苦しくて仕方がないことは「地獄の苦しみ」と表現されます。死後の世界は誰も経験したことがないので「地獄のような苦しみ」と言うのが正しいのかと思いますが、仏教の各宗派が説いていることを見てみると、地獄といっても、どのレベルなのかということが思い浮かべられます。
地獄は一つではなくて、八大地獄に分けられていて、階層があります。最も下の深い階層は奈落で、“奈落の底”というのは最下層の最も下ということで、絶対に復活できない状態を指しています。
地獄は8層なのかというと、各階層に小地獄が16個ずつあり、16×8=128で、これに8個の大地獄を加えると136個にもなります。これだけ多いと、どこに自分が落とされたのかわからないので、どう喘いでよいのかもわからないという状態になります。
地獄の苦しみは、地獄に堕ちたら、そこから先は死ぬことができないので、現状を続けなければならないところにあります。生活面の苦しさ(お金がない、食べるものがないということ)が、ずっと続くなら、これは“地獄のような苦しみ”になるのかもしれません。
健康面でいうと、病気になり、治療費がかかり、収入もなくなるという状態になるようですが、この地獄と感じることは誰のせいなのかということを仏教では説かれています。
例としてあげるのは、仏教の各宗派の中でも地獄が存在しない浄土真宗の開祖の親鸞聖人が残した“自業苦”(じごく)という言葉です。これは自業自得の自業に苦を合わせたもので、自分が行ってきたことによって苦しむことを指しています。
自業自得は、一般には自分の行いによって悪い結果になることと考えられていますが、自分の行いの結果(報い)が自分に返ってくることを指しています。

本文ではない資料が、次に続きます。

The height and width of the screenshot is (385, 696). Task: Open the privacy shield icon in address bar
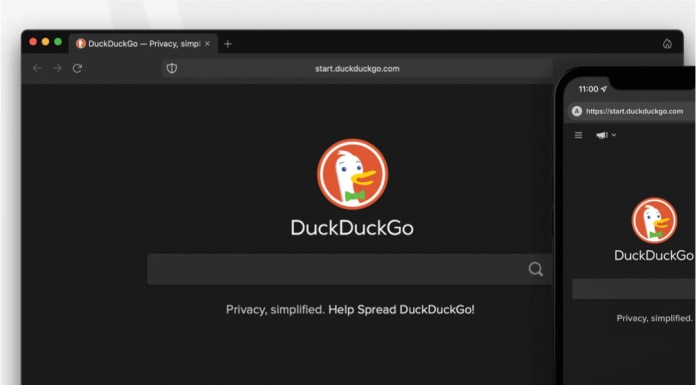pyautogui.click(x=172, y=68)
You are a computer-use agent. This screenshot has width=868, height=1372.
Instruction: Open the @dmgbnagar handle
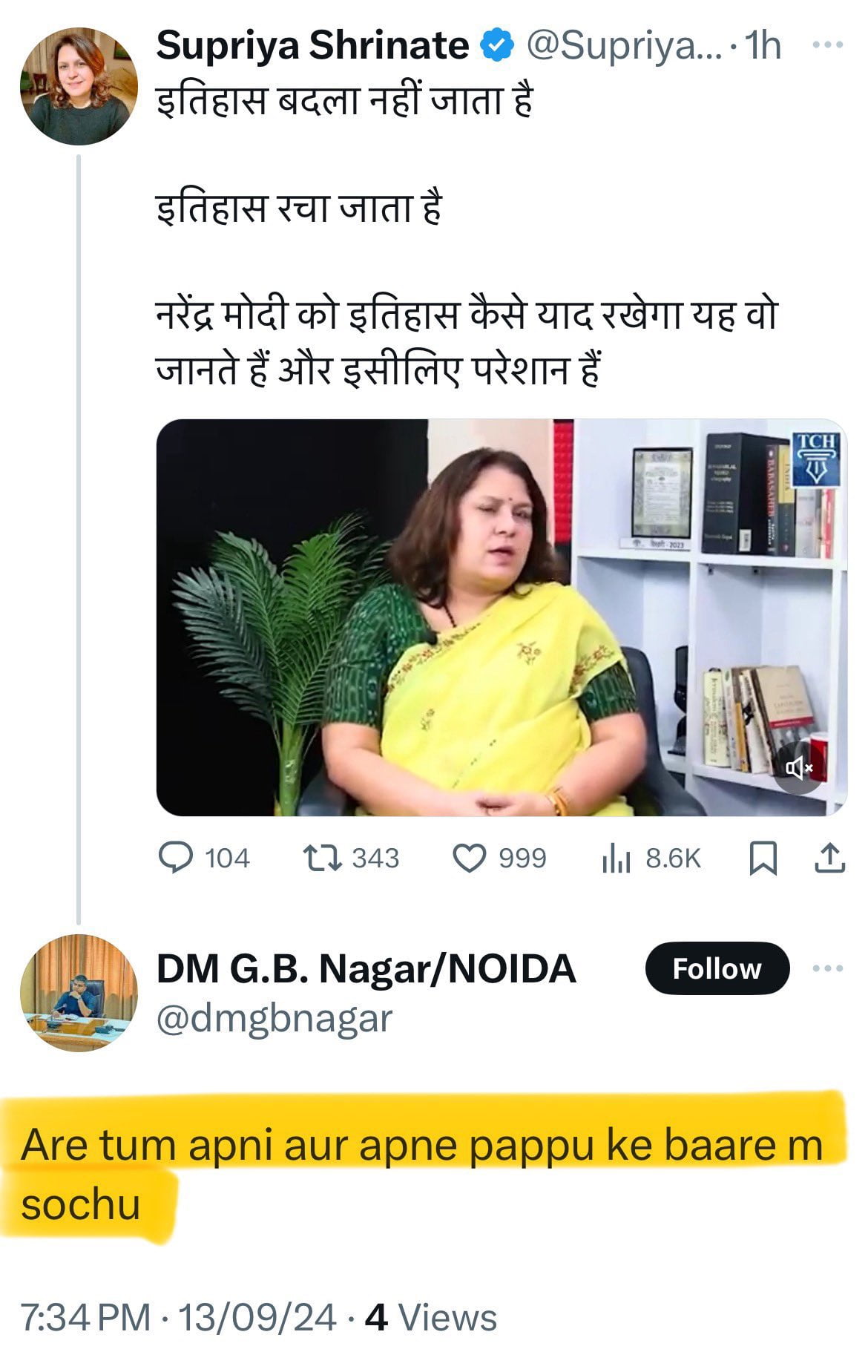click(x=274, y=1019)
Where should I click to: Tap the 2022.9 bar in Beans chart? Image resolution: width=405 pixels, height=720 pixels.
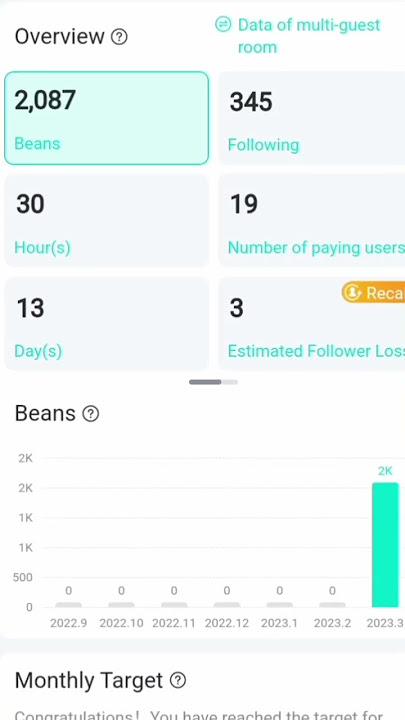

何も悪いことだけでなく、よい結果も自業自得です。
自分がやってきたことが実は正しいことではないことに気づいていても止めることができない、よい状態を続けたい、もっとよくなりたいという希望(欲望)があって、今の状態に満足できないことも“自業苦”とされます。
自分の苦しみが、本当に苦しいことなのか、それとも自分が作り出した苦しさなのか、そこを把握することから健康への考えからが始まるとの発想をしています。